Cervical cancer is defined as carcinoma in cervix where it is located at the lower, narrow portion of the uterus and it joins with the top end of vagina. The major causative agent of cervical cancer is human papillomavirus, HPV (Schlecht et al. 2001). More than 100 different strains of HPV are known to exist. However, persistent infection of high risk-HPV(HPV 16 and 18) may only leads to invasive cervical cancer while low risk-HPV (HPV6 and 11) might cause genital warts (papillomas) or condylomas. The virus is spread by contact with skin and membranes but not body fluids.

There are some risk factors which contribute to the development of cervical cancer. Women who are having sex at an early age, having multiple sexual partners and multiparity are seems to more likely to be infected by HPV. Irregular or never have Pap smears examination might cause 1 in 90 women to develop cervical cancer and 1 in 200 women die of cervical cancer. Those who did not getting HPV vaccine will have higher chance to get cancer-causing HPV compared to those who accepted HPV vaccination. Cervical cancer are found to be quite common cancer in developing countries. This may due to the poor economic status which will unable to obtain adequate and effective screening system (Rostad et al. 2002). Taking oral contraceptive, smoking and weak immune system are possible risk factors which leads to cervical cancer.

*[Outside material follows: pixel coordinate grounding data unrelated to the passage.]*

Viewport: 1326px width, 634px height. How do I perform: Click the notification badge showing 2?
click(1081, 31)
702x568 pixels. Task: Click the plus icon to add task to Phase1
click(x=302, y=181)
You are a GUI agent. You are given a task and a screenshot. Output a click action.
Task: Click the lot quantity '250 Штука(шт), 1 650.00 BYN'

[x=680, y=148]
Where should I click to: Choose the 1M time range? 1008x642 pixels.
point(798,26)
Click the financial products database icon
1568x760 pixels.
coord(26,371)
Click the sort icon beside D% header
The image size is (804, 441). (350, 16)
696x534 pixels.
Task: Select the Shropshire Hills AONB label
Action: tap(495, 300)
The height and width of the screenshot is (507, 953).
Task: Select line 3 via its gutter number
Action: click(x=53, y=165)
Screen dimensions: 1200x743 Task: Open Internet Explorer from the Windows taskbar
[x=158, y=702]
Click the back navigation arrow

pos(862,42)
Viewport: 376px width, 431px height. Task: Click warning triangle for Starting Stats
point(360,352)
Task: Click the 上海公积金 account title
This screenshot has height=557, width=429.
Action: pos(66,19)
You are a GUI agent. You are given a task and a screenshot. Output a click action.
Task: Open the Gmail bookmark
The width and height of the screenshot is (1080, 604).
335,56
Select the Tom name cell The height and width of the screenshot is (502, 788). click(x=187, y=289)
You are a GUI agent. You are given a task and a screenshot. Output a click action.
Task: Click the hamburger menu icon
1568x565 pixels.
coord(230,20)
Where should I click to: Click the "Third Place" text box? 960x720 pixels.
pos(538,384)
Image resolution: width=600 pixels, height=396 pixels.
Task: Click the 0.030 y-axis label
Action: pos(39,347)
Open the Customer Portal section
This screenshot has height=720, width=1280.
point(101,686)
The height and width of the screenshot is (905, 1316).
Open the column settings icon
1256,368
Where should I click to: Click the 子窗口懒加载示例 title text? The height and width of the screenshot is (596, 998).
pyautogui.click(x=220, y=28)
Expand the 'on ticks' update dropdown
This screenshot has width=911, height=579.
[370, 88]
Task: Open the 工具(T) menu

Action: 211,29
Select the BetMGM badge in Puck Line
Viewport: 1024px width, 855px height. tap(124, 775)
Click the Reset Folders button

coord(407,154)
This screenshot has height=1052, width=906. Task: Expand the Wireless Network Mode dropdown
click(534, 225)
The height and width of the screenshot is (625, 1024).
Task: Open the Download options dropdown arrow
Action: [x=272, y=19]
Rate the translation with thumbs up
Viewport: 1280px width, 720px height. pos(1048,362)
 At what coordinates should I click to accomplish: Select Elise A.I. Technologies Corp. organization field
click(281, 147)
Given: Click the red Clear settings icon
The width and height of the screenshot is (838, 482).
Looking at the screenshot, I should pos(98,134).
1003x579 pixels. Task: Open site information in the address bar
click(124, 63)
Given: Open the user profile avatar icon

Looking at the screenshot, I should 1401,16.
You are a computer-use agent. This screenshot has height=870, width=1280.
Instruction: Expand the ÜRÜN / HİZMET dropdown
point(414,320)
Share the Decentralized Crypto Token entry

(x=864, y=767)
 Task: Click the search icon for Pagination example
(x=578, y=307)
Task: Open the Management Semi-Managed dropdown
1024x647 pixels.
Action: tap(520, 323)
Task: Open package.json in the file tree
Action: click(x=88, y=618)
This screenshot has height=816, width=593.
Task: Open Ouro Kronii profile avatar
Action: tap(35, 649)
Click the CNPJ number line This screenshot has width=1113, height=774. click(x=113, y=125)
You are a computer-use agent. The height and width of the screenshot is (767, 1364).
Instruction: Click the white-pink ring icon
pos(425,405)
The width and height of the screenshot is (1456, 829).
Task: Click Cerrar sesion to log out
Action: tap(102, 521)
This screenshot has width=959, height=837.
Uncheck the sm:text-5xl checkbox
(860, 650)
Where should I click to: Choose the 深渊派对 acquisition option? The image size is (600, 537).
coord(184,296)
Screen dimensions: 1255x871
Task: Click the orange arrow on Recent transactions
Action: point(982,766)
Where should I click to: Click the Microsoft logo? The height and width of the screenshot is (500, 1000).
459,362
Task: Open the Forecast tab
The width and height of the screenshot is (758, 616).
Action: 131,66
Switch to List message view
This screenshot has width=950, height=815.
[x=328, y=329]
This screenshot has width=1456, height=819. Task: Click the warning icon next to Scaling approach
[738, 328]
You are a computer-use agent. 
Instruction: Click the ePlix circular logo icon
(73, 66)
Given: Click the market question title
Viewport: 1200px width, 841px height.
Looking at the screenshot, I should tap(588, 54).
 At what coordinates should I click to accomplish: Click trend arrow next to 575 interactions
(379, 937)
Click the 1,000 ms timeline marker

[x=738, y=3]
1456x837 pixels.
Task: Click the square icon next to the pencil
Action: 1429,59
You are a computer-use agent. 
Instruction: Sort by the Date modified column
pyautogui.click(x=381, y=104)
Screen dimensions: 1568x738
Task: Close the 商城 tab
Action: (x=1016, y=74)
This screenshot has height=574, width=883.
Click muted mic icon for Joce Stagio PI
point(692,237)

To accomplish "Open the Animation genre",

Early cervical cancer might not give any significant symptoms. However, several symptoms may occur if there is no proper treatment given to the patient. The symptoms are abnormal vaginal bleeding or spotting between periods, after sexual intercourse or after menopause and continuous vaginal discharge (pale, watery, pink, brown, bloody or foul-smelling). Some patients complain that they experienced pain during sex. At advanced stage, cancerous cells might spread to other parts in the pelvic cavity or even distant organs such as bone, lung, intestine, liver and extremities. The symptoms of metastasis cervical cancer include back pain, bone pain or fractures, fatigue/loss of appetite/ weight loss, swollen lymph nodes, urine/feces leaking from vagina, pelvic pain, leg pain and swollen leg.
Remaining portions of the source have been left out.